◆ Directions ◆
There is a line containing "This screenshot has width=980, height=526." in the records below. Repeat it and every line after it, exactly, through the final line, but no pictures.
== Records supplied
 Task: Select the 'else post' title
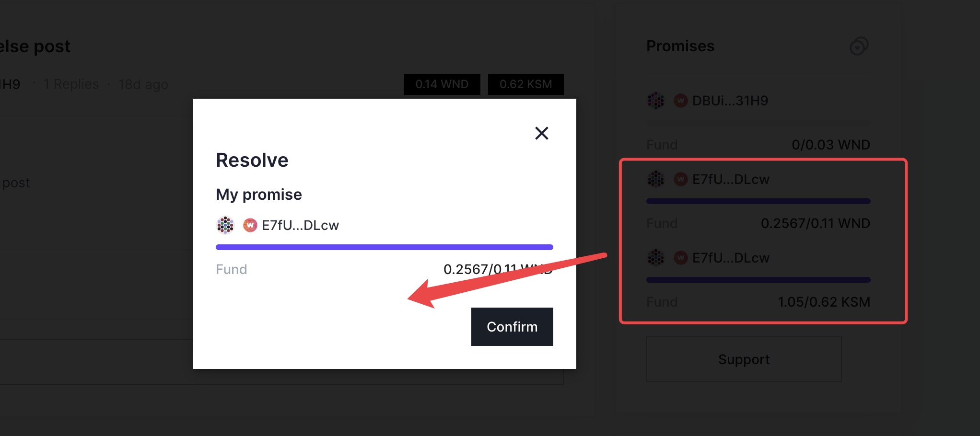(35, 46)
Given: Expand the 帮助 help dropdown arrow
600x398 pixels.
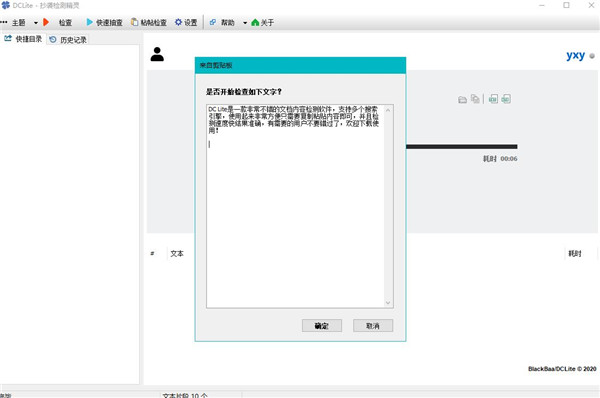Looking at the screenshot, I should [x=245, y=23].
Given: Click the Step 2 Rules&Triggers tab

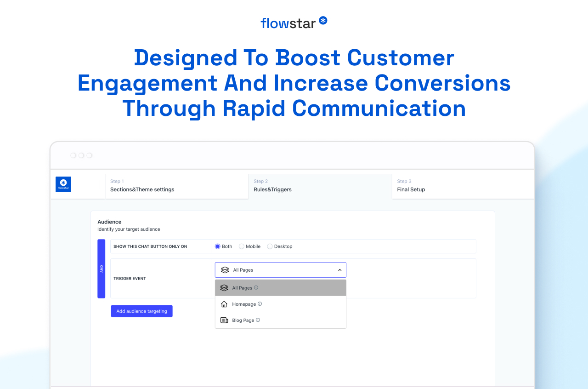Looking at the screenshot, I should pyautogui.click(x=320, y=186).
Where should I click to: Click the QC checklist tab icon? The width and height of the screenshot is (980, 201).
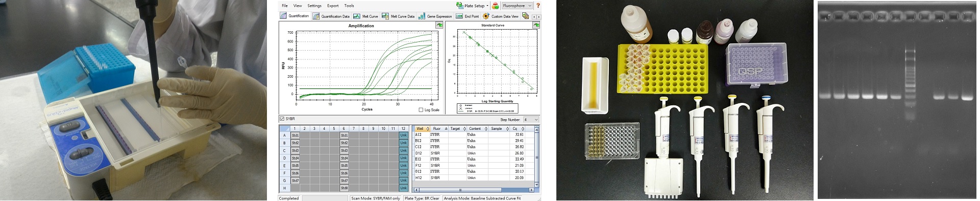click(525, 16)
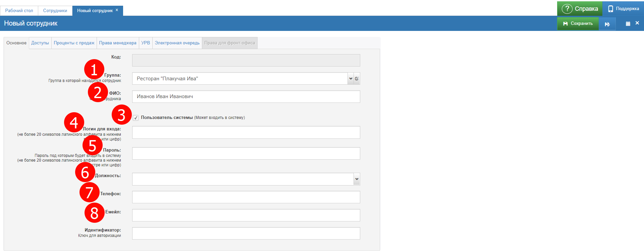The height and width of the screenshot is (251, 644).
Task: Close the Новый сотрудник tab via its X
Action: (117, 10)
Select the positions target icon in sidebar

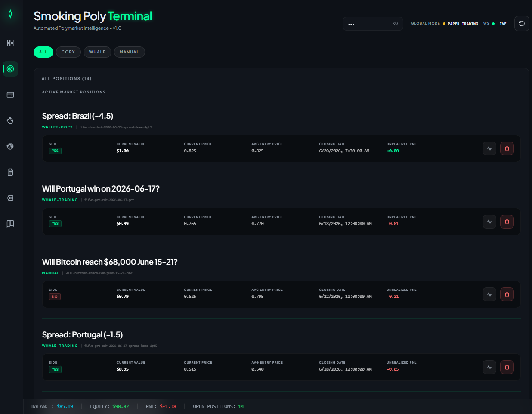tap(10, 69)

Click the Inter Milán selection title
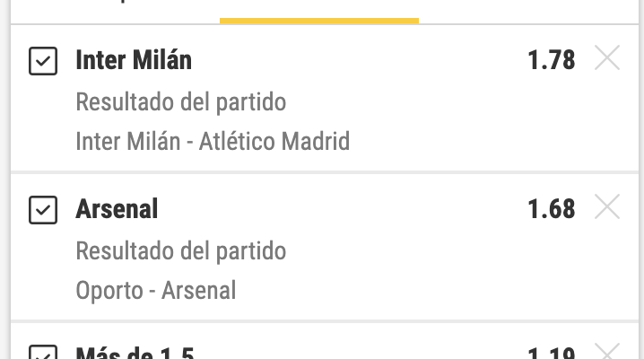click(x=134, y=60)
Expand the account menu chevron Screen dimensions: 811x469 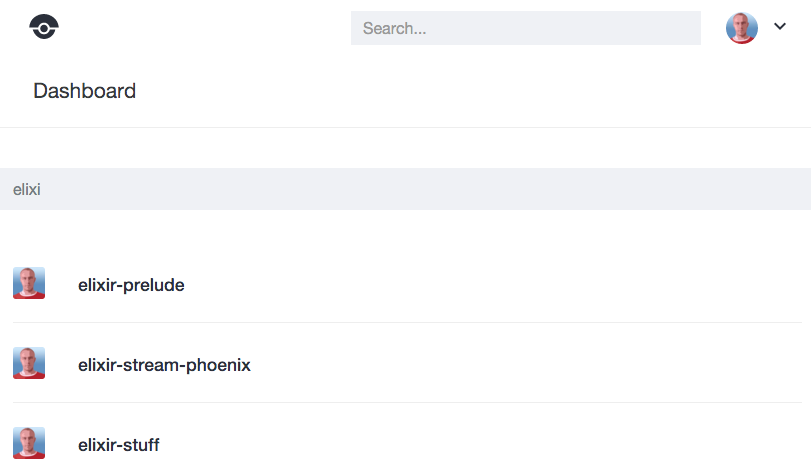point(780,26)
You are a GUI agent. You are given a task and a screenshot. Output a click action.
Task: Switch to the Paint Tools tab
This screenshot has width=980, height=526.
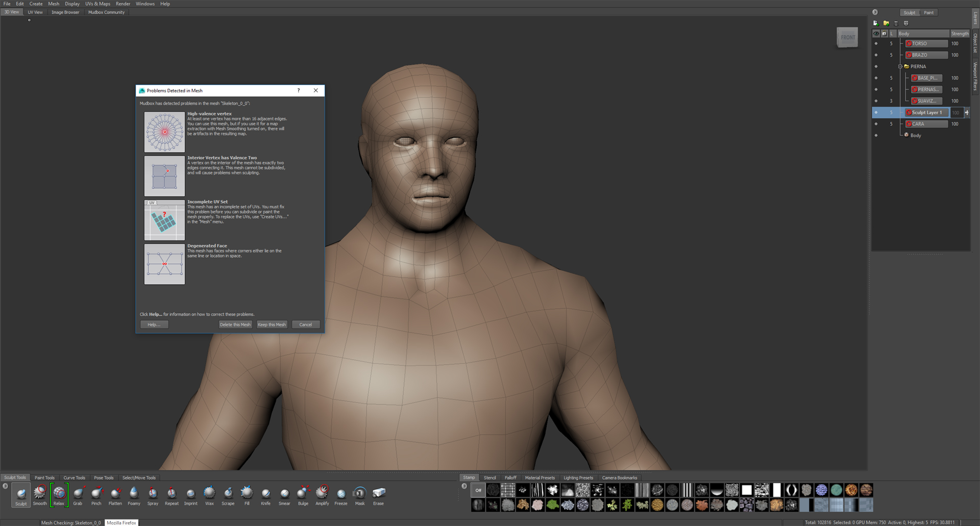(x=44, y=478)
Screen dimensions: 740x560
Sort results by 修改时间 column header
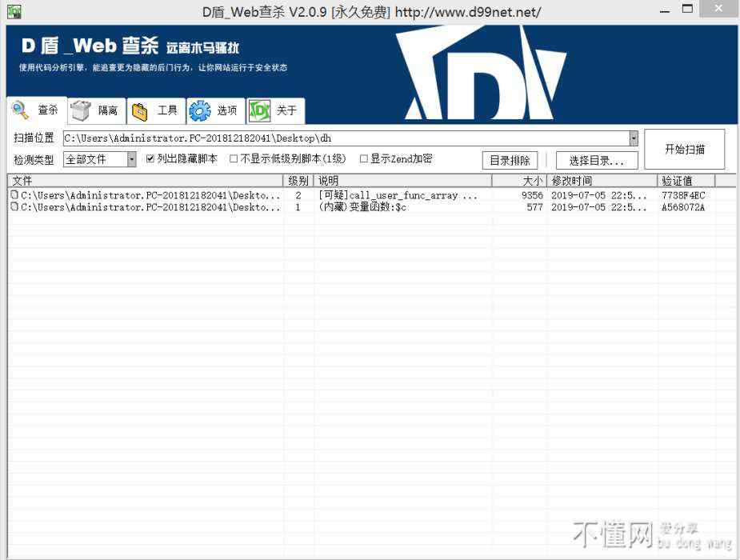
====
◆ Answer section ◆
This screenshot has width=980, height=526.
(x=44, y=478)
Screen dimensions: 740x560
Sort results by 修改时间 column header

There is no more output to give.